In the meantime we have doubled the memory of all dcache head nodes.

Monday, 12 May 2008

The data centre in the sky

Sent adverts out this week, trying to shift our ancient DZero farm which was de-commissioned a few years ago. It had a glorious past with many production records set whilst generating DZero's RunII simulation data. It's dual 700MHz PentiumIII CPUs, with 1G RAM can't cope with much these days, and it's certainly not worth the manpower keeping them online. Here is the advert if you're interested.

In other news, our MON box system disk spat it's dummy over the weekend, this was one of the three gridpp machines, not bad going after 4 years.

Tuesday, 6 May 2008

Manchester SL4 dcache troubles

Manchester since the upgrade to SL4 is experiencing problems with dcache.

1) pnfs doesn't seem to take a load beyond 200 atlas jobs (it times out) Alessandra has been unable to replicate the problem production is seeing. Even starting 200 clients at the same time on the same file production is using all she could see was a transfer time increased from 2 secons to ~190 seconds but no time out. On saturday when she looked on the dashboard she has found 99.8% of ~1790 jobs successfully completed in the last 24 hours which also sounds in contradiction with the 200 jobs at the time statistics and needs to be explained.

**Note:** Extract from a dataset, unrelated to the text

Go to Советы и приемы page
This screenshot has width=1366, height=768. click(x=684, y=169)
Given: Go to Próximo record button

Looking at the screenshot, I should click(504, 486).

2) replica manager doesn't work anymore, i.e. it doesn't even start, no resilience active. The error is a java InitSQL that should have been caused by the lack of a parameter according to the dcache developers. We sent them the requested configuration files and they couldn't find anything wrong with them. We have given access to dcache to Greig and he couldn't see anything wrong either. A developer suggested to move to a newer version of dcache to solve the problem, which we had tried already, but the new version has a new problem. From the errors it seems that the schema has changed, but we didn't obtain a reply to this. In this instance the replica manager starts but cannot insert data in the database. The replica manager obviously helps to cut in half transfer times because there is more than one pool node serving the files (I tested this on the SL3 dcache. 60 concurrent clients take max 35 sec each instead of 70. If the number of clients increases the effect is less but still in the range of 30%. In any case we are talking about a fistful of seconds not in the timeout range as it happens to production.

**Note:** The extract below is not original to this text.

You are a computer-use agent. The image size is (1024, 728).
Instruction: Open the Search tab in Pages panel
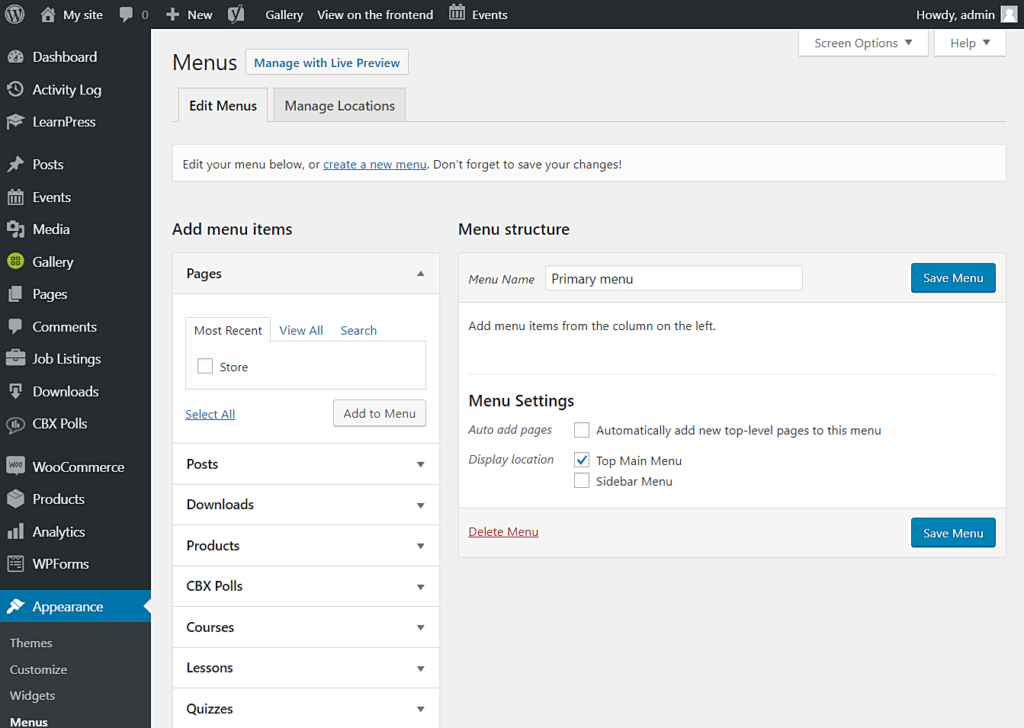[358, 330]
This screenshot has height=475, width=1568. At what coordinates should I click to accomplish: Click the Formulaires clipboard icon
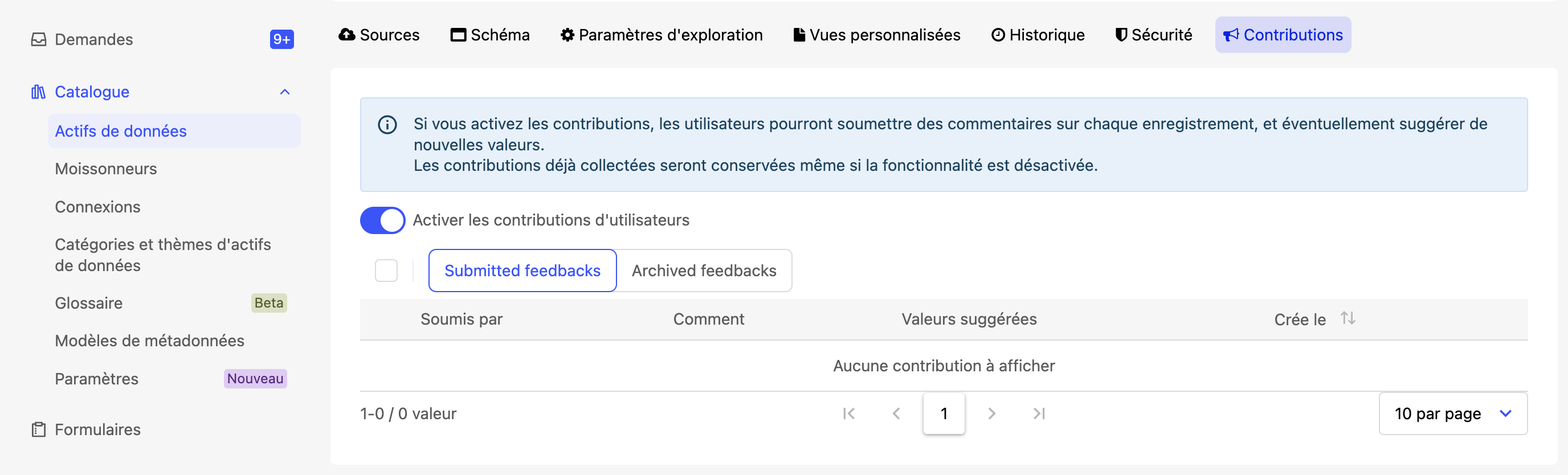tap(38, 429)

3) Finally even if all these problems were solved Space Manager isn't compatible with Resilience. So pools with space tokens will not have the benefit of duplicates. Alessandra has asked already 2 months ago what was the policy in case she had to chose. It was agreed that for these initial tests it wasn't a problem.

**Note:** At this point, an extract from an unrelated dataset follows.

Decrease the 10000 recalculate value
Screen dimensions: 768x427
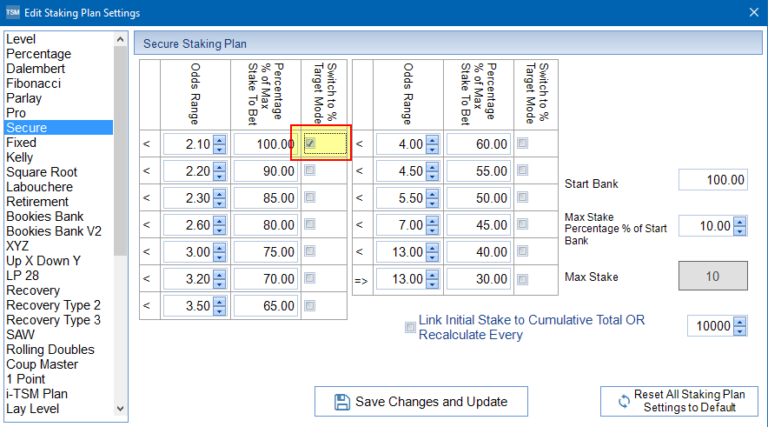click(x=739, y=331)
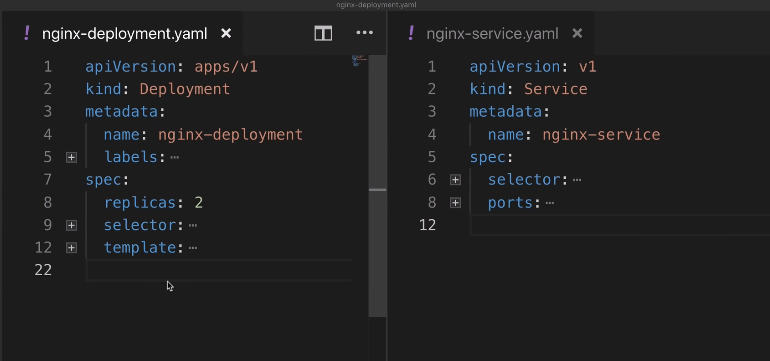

4) Another problem specific to Atlas is that although Manchester has 2 dcache
instances they have insisted to use only 1 for quite sometime. This has obviously affected production heavily. After a discussion at CERN they agreed finally to split and use both instances but that hasn't happened yet.

5) This is minor but equally important for manchester: VO with DNS style names are mishandled by dcache YAIM. We will open a ticket.

We have applied all the optimization suggested by the developers. Even those not necessary and nothing has changed. the old dcache instance without optimizations and with the replica manager working is taking a load of 300-400
atlas users jobs. According to local users who are using it for their local production both reading from it and writing into it they have an almost 100% rate of success (last week 7 jobs failures over 2000 jobs submitted).

Applied optimizations:

1) Split pnfs from the dcache head node: we can now run 200 production jobs. (but then again as already said the old dcache can take 400 jobs and the head node isn't split)
2) Apply postgres optimizations: no results
3) Apply kernel optimization for networking from CERN: transfers of small files
30% faster but could also be a less loaded cluster.

Most of the problems might come from the attempt of maintaining the old data. So we will try to to install a new dcache instance without it. Although it is not a very sustainable choice, it might help to understand what is the problem.